Edited and published by Garrett Rubis

 

Oxy Dreams While Convalescing

Resources

FlipboardTwitterLinkedInFacebook

Story: I’m a week into my knee replacement and on “Oxycodone,” the notorious pain reliever probably found in far too many medicine cabinets worldwide (but that’s another blog topic). Frankly, I’m recovering better because of its benefits AND I’m looking forward to getting completely off the drug this coming week. Besides helping me with pain though, it’s been giving me some entertaining if not bizarro dreams. The following is the essence of one my “trips” during a goofy afternoon snooze.

Leaders from around the world, and all types of organizations are “kidnapped” by my gang.
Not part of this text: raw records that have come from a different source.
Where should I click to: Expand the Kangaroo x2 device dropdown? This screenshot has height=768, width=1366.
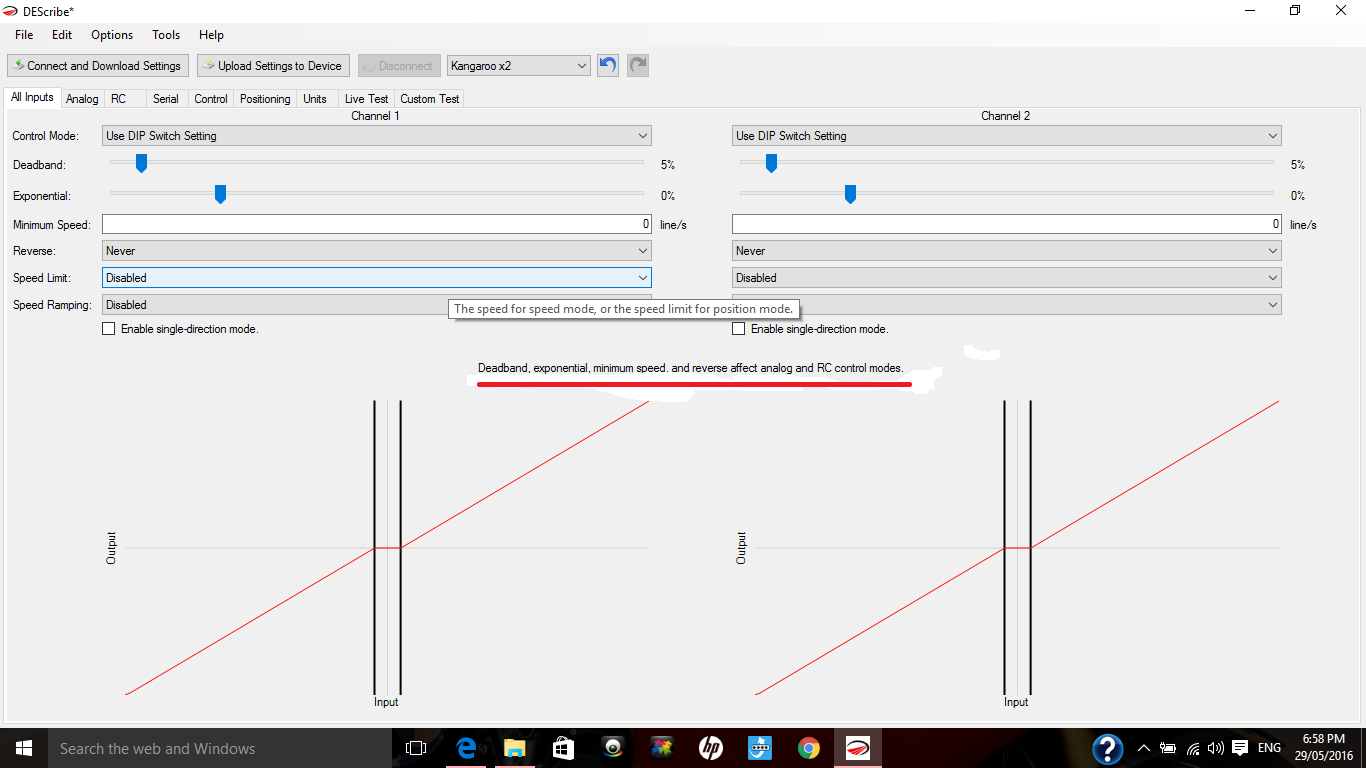pos(519,66)

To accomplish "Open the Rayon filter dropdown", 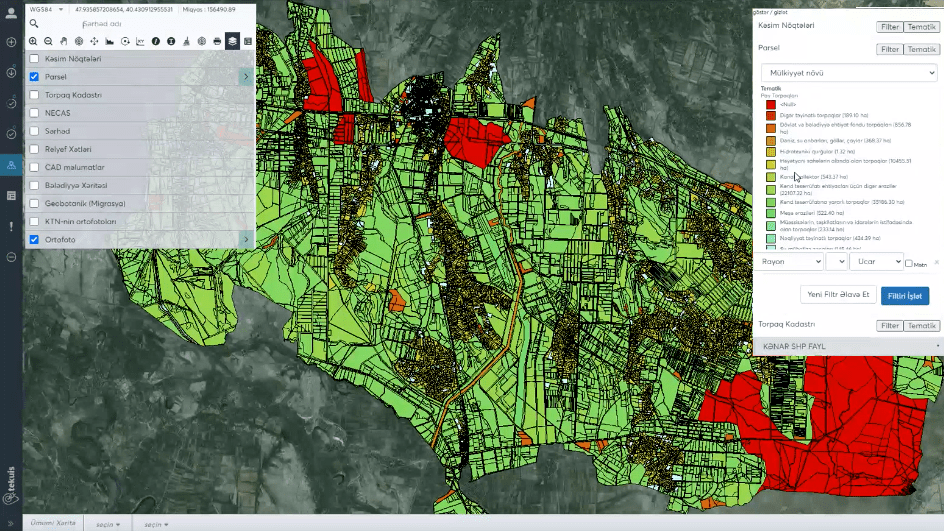I will 790,261.
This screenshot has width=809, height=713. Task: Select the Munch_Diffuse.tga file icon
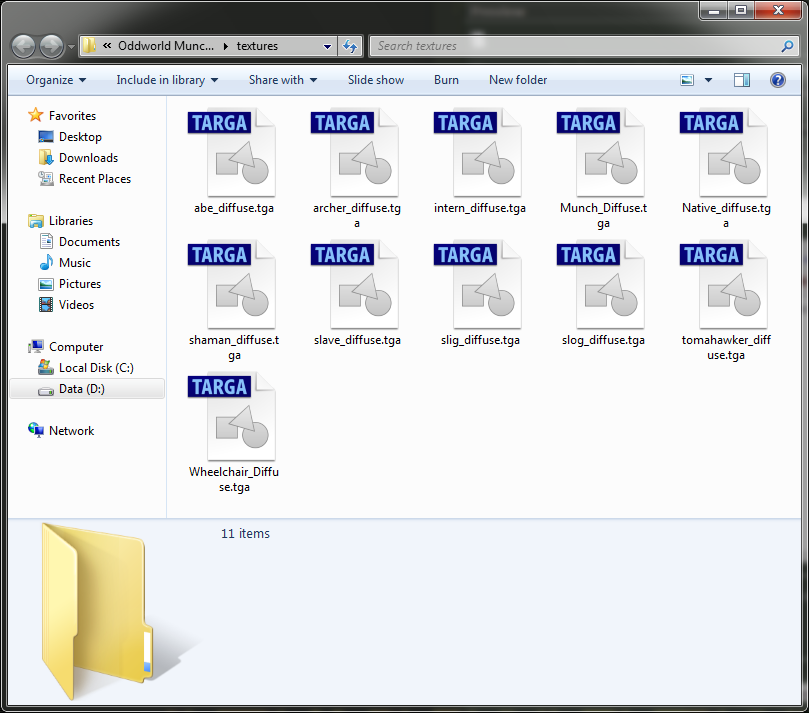pyautogui.click(x=602, y=153)
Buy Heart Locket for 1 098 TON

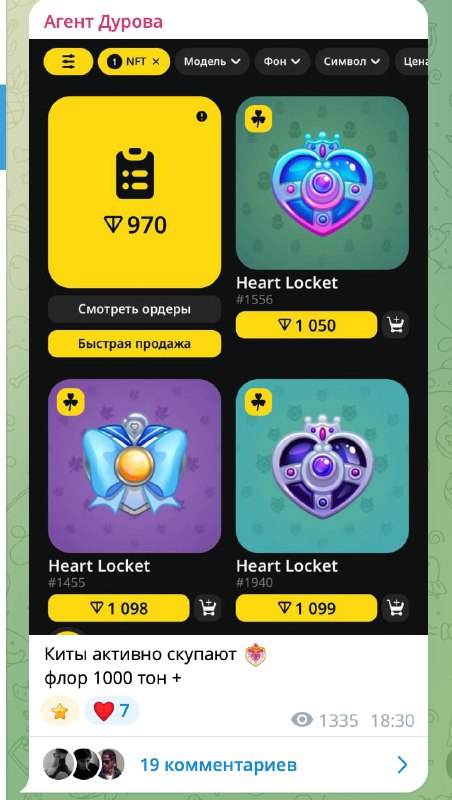119,608
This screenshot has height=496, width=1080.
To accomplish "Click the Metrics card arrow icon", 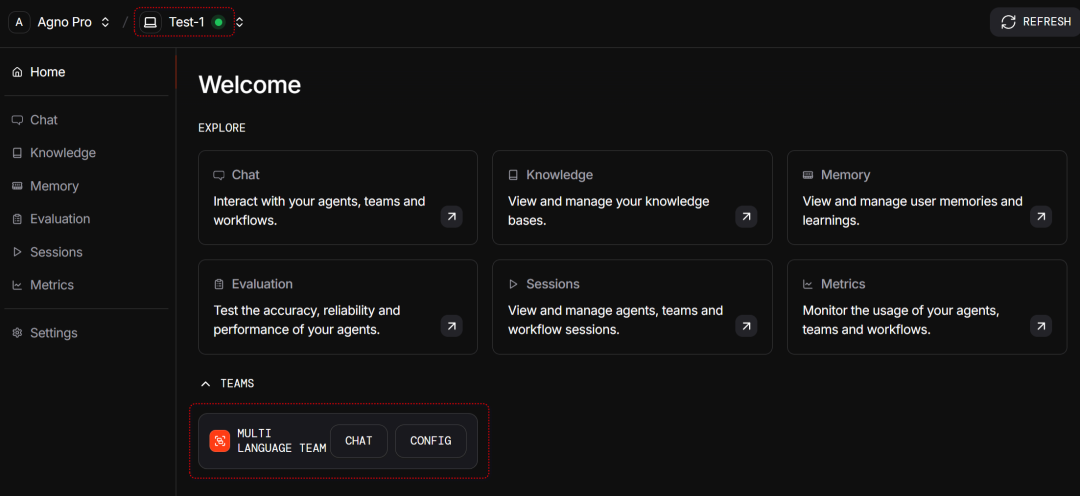I will click(1041, 326).
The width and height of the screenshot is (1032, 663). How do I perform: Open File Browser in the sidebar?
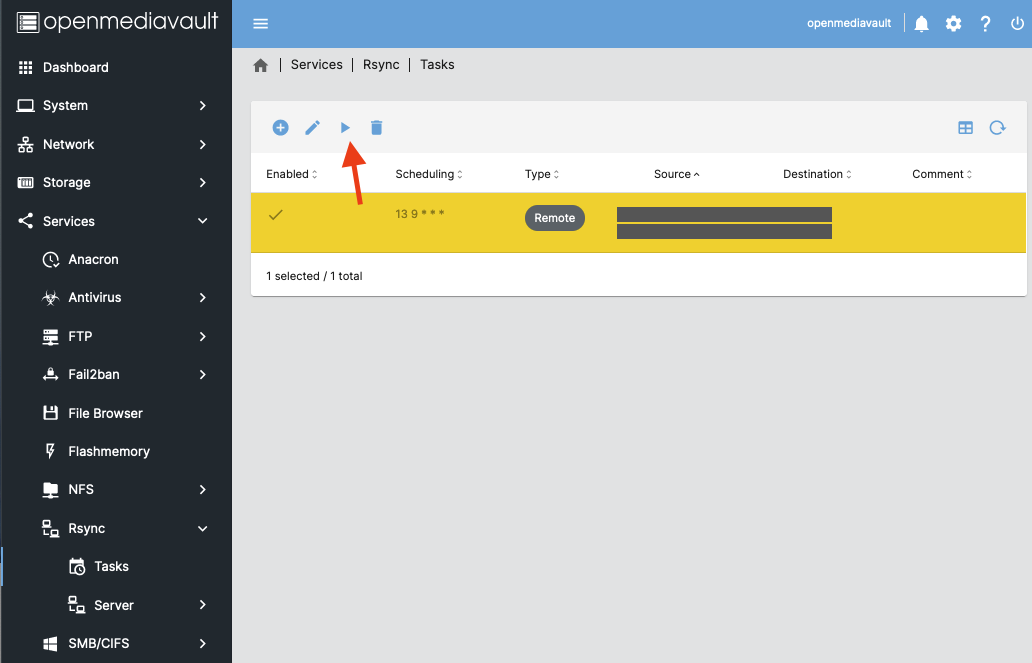tap(105, 414)
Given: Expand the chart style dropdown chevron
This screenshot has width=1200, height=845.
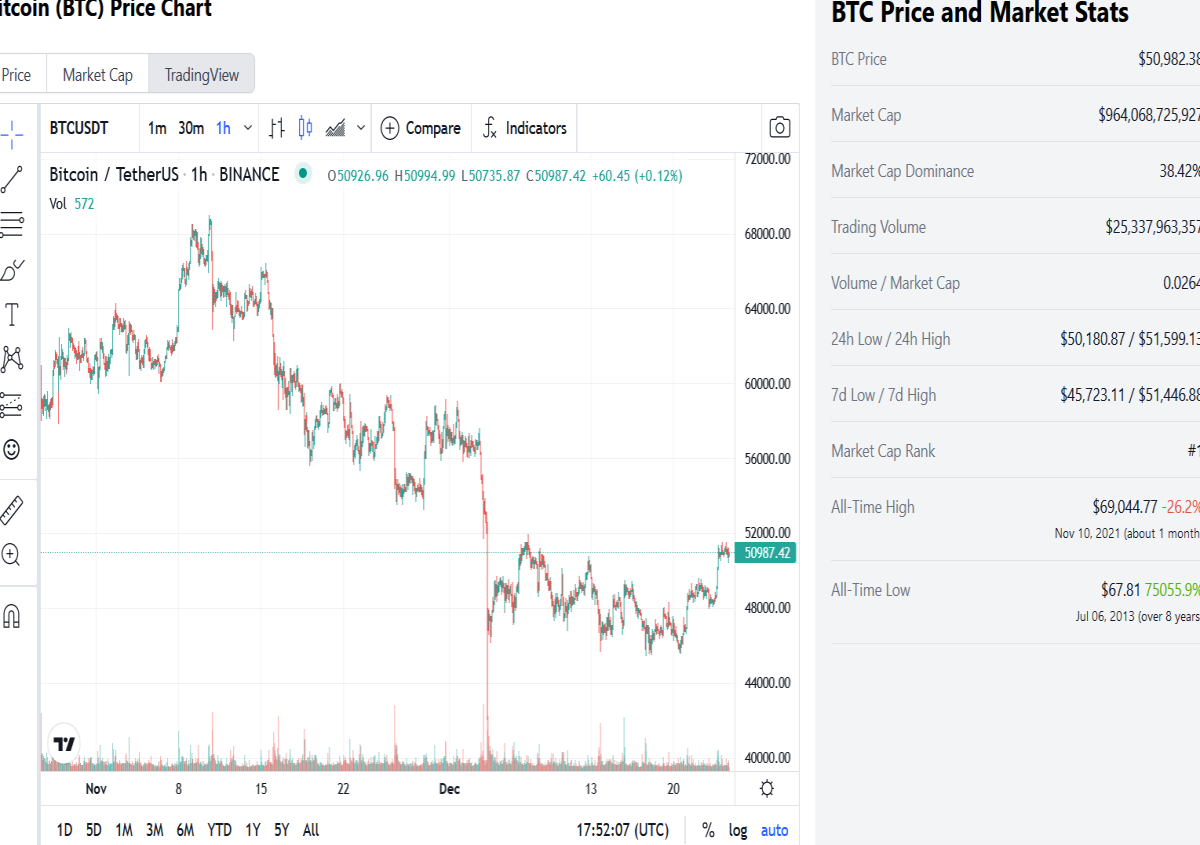Looking at the screenshot, I should click(x=361, y=128).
The only way the captives can be released is when each of them answers the following questions correctly. The passing grade is 100 percent. Close doesn’t count. (In my dream, my persona is James Bond like, haha).  I throw the prisoners in their cells and shove a questionnaire in front of them (Geez… Old school). I announce myself as their captor and insist they get the following right:

  1. Write out out the names of the partners of each of your direct reports. Note if they do not have partners, moms and dads.
  2. If your direct reports have kids, identify how many and what ages.
  3. Pets? What kind?
  4. In the last 12 months, name at least three people working for you that you have helped get promotions or take on bigger assignments.
  5. Name the last three people you gave some form of recognition to in the last week, and why.
  6. For each of your direct reports, what is some favorite non-work hobby or activity they do for fun?
  7. Outline the one thing you are working on to be a better leader, based on the feedback of your direct reports.
  8. Get a 100 percent match between you and direct reports on the top objective of the team over the next 12 months.
  9. Describe one of the happiest or saddest moments in the life of each of your direct reports.

In my “Oxy Dream,” most  leaders struggle to get the answers and begin to panic . They get only one phone call every day to get the answers completed, and are confined until they achieve a perfect score.  A few leaders are sprung immediately. They really know their teams and have made personal emotional connections with each member .

Key Point: Leif Babin, former Navy Seal instructor and co-author of Extreme Ownership, points out, based on tons on Navy research, that there are no bad teams, just bad leaders. Leadership is the distinguishing difference to team performance. Great leaders with intention, personally know and connect with their direct reports. Yet, I doubt the expectation or need for superb leaders to be able to answer the above nine questions are in many leadership books, or in the MBA curriculum of post secondary institutions. I think they should be!

I kind of chuckled after waking up and thinking about the dream. It was quite colorful in retrospect. The kidnapped leaders were in a third world jail cell, and were of course wearing black and white prison suits. I guess in my drug induced mind, leaders who do not really know and personally connect with their direct reports are metaphorical criminals.

Personal Leadership Moves:

  1. Pick one leader in your organization to put in metaphorical jail. How long before they get out?
  2. Put yourself in that jail. How do you do? Better get those answers ASAP.
  3. Stay off Oxy unless you really need it.

Staying out of Leadership jail in Personal Leadership,

Lorne Rubis

One Millennial View: Wow, I have to admit I didn’t think I’d be responding on this blog about a dream induced by “hillbilly heroin,” (actually, that’s OxyContin I think. Similar but different)… Still, that’s pretty fascinating. Truthfully, those nine questions would be simple to be able to answer with a little casual conversation over time, but of course that’s too big of a pill to swallow for some leaders. A lot bigger than Oxycodone, at least.